• Exercise details: Please return the full listing below without altering anything.

• Data to examine:
####################
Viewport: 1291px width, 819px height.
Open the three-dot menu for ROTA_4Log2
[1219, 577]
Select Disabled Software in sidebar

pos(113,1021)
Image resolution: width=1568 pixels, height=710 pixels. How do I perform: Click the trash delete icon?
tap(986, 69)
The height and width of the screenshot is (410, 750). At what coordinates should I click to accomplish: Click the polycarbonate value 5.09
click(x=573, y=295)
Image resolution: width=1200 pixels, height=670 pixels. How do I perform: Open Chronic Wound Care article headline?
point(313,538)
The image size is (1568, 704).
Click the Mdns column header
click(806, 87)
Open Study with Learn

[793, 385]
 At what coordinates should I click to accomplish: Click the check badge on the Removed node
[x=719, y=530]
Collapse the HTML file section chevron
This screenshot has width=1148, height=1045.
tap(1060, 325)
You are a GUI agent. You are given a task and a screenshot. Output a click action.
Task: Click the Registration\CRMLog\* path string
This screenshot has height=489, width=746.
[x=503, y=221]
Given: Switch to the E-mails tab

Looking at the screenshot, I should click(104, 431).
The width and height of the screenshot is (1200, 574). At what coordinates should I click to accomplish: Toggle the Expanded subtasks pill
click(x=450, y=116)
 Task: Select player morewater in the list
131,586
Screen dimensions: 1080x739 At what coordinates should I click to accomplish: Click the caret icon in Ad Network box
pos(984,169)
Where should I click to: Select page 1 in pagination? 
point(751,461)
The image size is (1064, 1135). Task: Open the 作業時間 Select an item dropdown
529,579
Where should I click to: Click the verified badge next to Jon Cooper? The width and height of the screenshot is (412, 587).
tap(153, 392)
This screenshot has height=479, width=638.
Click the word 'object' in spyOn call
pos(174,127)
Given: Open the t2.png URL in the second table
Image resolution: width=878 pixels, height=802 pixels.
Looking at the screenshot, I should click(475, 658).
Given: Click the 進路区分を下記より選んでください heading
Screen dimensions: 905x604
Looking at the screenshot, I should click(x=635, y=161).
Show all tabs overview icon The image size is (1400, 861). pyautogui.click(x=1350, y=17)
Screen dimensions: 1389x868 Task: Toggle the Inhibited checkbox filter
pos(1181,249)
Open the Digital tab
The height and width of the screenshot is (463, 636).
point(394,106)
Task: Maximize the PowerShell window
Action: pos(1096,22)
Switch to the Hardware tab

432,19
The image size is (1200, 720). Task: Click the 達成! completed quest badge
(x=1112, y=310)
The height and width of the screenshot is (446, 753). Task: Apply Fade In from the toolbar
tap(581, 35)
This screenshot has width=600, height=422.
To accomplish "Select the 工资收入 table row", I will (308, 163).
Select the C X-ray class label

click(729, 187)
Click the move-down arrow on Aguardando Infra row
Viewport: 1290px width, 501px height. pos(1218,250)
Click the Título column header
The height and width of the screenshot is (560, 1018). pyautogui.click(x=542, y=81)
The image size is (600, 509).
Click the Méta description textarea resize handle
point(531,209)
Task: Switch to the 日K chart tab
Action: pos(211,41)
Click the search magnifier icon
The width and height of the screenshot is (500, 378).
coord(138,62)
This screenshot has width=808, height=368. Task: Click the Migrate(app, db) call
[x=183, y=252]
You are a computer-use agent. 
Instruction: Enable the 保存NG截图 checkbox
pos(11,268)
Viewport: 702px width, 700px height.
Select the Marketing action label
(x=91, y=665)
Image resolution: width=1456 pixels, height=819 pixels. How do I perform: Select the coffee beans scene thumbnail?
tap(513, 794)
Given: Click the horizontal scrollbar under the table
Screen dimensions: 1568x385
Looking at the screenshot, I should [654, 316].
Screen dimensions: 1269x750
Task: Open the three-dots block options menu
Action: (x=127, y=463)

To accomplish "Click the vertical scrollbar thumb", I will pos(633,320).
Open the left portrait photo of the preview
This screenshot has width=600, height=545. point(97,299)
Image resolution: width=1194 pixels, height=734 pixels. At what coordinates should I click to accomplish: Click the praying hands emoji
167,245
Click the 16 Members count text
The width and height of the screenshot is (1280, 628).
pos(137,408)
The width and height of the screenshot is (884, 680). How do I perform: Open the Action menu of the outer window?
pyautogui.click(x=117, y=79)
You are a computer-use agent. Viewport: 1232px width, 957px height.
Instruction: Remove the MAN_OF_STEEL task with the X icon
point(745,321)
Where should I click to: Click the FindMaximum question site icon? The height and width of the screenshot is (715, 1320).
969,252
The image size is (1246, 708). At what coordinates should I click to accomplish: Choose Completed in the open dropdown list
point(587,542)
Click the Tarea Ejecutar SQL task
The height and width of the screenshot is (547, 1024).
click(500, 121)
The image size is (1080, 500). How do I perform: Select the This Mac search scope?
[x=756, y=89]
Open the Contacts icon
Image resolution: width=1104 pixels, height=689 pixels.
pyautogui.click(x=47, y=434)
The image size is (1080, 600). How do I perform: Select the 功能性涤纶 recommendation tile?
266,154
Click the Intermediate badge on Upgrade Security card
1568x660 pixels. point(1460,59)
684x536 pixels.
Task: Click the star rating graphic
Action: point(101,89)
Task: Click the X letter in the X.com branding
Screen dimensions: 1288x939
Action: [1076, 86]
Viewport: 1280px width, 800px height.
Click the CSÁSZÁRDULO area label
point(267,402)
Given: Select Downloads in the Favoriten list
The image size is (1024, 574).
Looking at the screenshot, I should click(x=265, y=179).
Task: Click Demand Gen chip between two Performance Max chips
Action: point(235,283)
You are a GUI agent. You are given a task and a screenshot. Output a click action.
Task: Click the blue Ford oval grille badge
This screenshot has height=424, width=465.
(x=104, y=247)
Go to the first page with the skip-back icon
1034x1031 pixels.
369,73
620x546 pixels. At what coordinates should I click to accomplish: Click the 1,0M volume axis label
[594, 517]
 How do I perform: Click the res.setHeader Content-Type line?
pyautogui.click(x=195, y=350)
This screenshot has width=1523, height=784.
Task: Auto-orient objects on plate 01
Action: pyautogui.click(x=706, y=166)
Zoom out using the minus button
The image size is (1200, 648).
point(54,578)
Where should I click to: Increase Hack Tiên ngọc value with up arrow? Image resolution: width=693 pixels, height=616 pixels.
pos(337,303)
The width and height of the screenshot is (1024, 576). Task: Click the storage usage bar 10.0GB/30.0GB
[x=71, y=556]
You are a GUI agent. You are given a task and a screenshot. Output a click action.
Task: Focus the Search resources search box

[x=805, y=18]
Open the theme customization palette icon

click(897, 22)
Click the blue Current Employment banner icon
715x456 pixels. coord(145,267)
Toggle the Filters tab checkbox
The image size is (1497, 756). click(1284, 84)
####################
• Result of the exercise:
Viewport: 1291px width, 819px height.
Open the three-dot menu for ROTA_4Log2
[1219, 577]
Select Disabled Software in sidebar

pos(113,1021)
Image resolution: width=1568 pixels, height=710 pixels. How do I perform: Click the trash delete icon?
tap(986, 69)
The height and width of the screenshot is (410, 750). At what coordinates should I click to accomplish: Click the polycarbonate value 5.09
click(x=573, y=295)
Image resolution: width=1200 pixels, height=670 pixels. How do I perform: Open Chronic Wound Care article headline?
point(313,538)
The image size is (1568, 704).
Click the Mdns column header
click(806, 87)
Open Study with Learn

[793, 385]
 At what coordinates should I click to accomplish: Click the check badge on the Removed node
[x=719, y=530]
Collapse the HTML file section chevron
This screenshot has width=1148, height=1045.
tap(1060, 325)
You are a GUI agent. You are given a task and a screenshot. Output a click action.
Task: Click the Registration\CRMLog\* path string
This screenshot has height=489, width=746.
[x=503, y=221]
Given: Switch to the E-mails tab

Looking at the screenshot, I should click(104, 431).
The width and height of the screenshot is (1200, 574). At what coordinates should I click to accomplish: Toggle the Expanded subtasks pill
click(x=450, y=116)
 Task: Select player morewater in the list
131,586
Screen dimensions: 1080x739 At what coordinates should I click to accomplish: Click the caret icon in Ad Network box
pos(984,169)
Where should I click to: Select page 1 in pagination? 
point(751,461)
The image size is (1064, 1135). Task: Open the 作業時間 Select an item dropdown
529,579
Where should I click to: Click the verified badge next to Jon Cooper? The width and height of the screenshot is (412, 587).
tap(153, 392)
This screenshot has height=479, width=638.
Click the word 'object' in spyOn call
pos(174,127)
Given: Open the t2.png URL in the second table
Image resolution: width=878 pixels, height=802 pixels.
Looking at the screenshot, I should click(475, 658).
Given: Click the 進路区分を下記より選んでください heading
Screen dimensions: 905x604
Looking at the screenshot, I should click(x=635, y=161).
Show all tabs overview icon The image size is (1400, 861). pyautogui.click(x=1350, y=17)
Screen dimensions: 1389x868 Task: Toggle the Inhibited checkbox filter
pos(1181,249)
Open the Digital tab
The height and width of the screenshot is (463, 636).
point(394,106)
Task: Maximize the PowerShell window
Action: pos(1096,22)
Switch to the Hardware tab

432,19
The image size is (1200, 720). Task: Click the 達成! completed quest badge
(x=1112, y=310)
The height and width of the screenshot is (446, 753). Task: Apply Fade In from the toolbar
tap(581, 35)
This screenshot has width=600, height=422.
To accomplish "Select the 工资收入 table row", I will (308, 163).
Select the C X-ray class label

click(729, 187)
Click the move-down arrow on Aguardando Infra row
Viewport: 1290px width, 501px height. pos(1218,250)
Click the Título column header
The height and width of the screenshot is (560, 1018). pyautogui.click(x=542, y=81)
The image size is (600, 509).
Click the Méta description textarea resize handle
point(531,209)
Task: Switch to the 日K chart tab
Action: pos(211,41)
Click the search magnifier icon
The width and height of the screenshot is (500, 378).
coord(138,62)
This screenshot has width=808, height=368. Task: Click the Migrate(app, db) call
[x=183, y=252]
You are a computer-use agent. 
Instruction: Enable the 保存NG截图 checkbox
pos(11,268)
Viewport: 702px width, 700px height.
Select the Marketing action label
(x=91, y=665)
Image resolution: width=1456 pixels, height=819 pixels. How do I perform: Select the coffee beans scene thumbnail?
tap(513, 794)
Given: Click the horizontal scrollbar under the table
Screen dimensions: 1568x385
Looking at the screenshot, I should [654, 316].
Screen dimensions: 1269x750
Task: Open the three-dots block options menu
Action: (x=127, y=463)

To accomplish "Click the vertical scrollbar thumb", I will pos(633,320).
Open the left portrait photo of the preview
This screenshot has width=600, height=545. point(97,299)
Image resolution: width=1194 pixels, height=734 pixels. At what coordinates should I click to accomplish: Click the praying hands emoji
167,245
Click the 16 Members count text
The width and height of the screenshot is (1280, 628).
pos(137,408)
The width and height of the screenshot is (884, 680). How do I perform: Open the Action menu of the outer window?
pyautogui.click(x=117, y=79)
You are a computer-use agent. Viewport: 1232px width, 957px height.
Instruction: Remove the MAN_OF_STEEL task with the X icon
point(745,321)
Where should I click to: Click the FindMaximum question site icon? The height and width of the screenshot is (715, 1320).
969,252
The image size is (1246, 708). At what coordinates should I click to accomplish: Choose Completed in the open dropdown list
point(587,542)
Click the Tarea Ejecutar SQL task
The height and width of the screenshot is (547, 1024).
click(500, 121)
The image size is (1080, 500). How do I perform: Select the This Mac search scope?
[x=756, y=89]
Open the Contacts icon
Image resolution: width=1104 pixels, height=689 pixels.
pyautogui.click(x=47, y=434)
The image size is (1080, 600). How do I perform: Select the 功能性涤纶 recommendation tile?
266,154
Click the Intermediate badge on Upgrade Security card
1568x660 pixels. point(1460,59)
684x536 pixels.
Task: Click the star rating graphic
Action: point(101,89)
Task: Click the X letter in the X.com branding
Screen dimensions: 1288x939
Action: [1076, 86]
Viewport: 1280px width, 800px height.
Click the CSÁSZÁRDULO area label
point(267,402)
Given: Select Downloads in the Favoriten list
The image size is (1024, 574).
Looking at the screenshot, I should click(x=265, y=179).
Task: Click Demand Gen chip between two Performance Max chips
Action: point(235,283)
You are a GUI agent. You are given a task and a screenshot. Output a click action.
Task: Click the blue Ford oval grille badge
This screenshot has height=424, width=465.
(x=104, y=247)
Go to the first page with the skip-back icon
1034x1031 pixels.
369,73
620x546 pixels. At what coordinates should I click to accomplish: Click the 1,0M volume axis label
[594, 517]
 How do I perform: Click the res.setHeader Content-Type line?
pyautogui.click(x=195, y=350)
This screenshot has width=1523, height=784.
Task: Auto-orient objects on plate 01
Action: pyautogui.click(x=706, y=166)
Zoom out using the minus button
The image size is (1200, 648).
point(54,578)
Where should I click to: Increase Hack Tiên ngọc value with up arrow? Image resolution: width=693 pixels, height=616 pixels.
pos(337,303)
The width and height of the screenshot is (1024, 576). Task: Click the storage usage bar 10.0GB/30.0GB
[x=71, y=556]
You are a GUI agent. You are given a task and a screenshot. Output a click action.
Task: Focus the Search resources search box

[x=805, y=18]
Open the theme customization palette icon

click(897, 22)
Click the blue Current Employment banner icon
715x456 pixels. coord(145,267)
Toggle the Filters tab checkbox
The image size is (1497, 756). click(1284, 84)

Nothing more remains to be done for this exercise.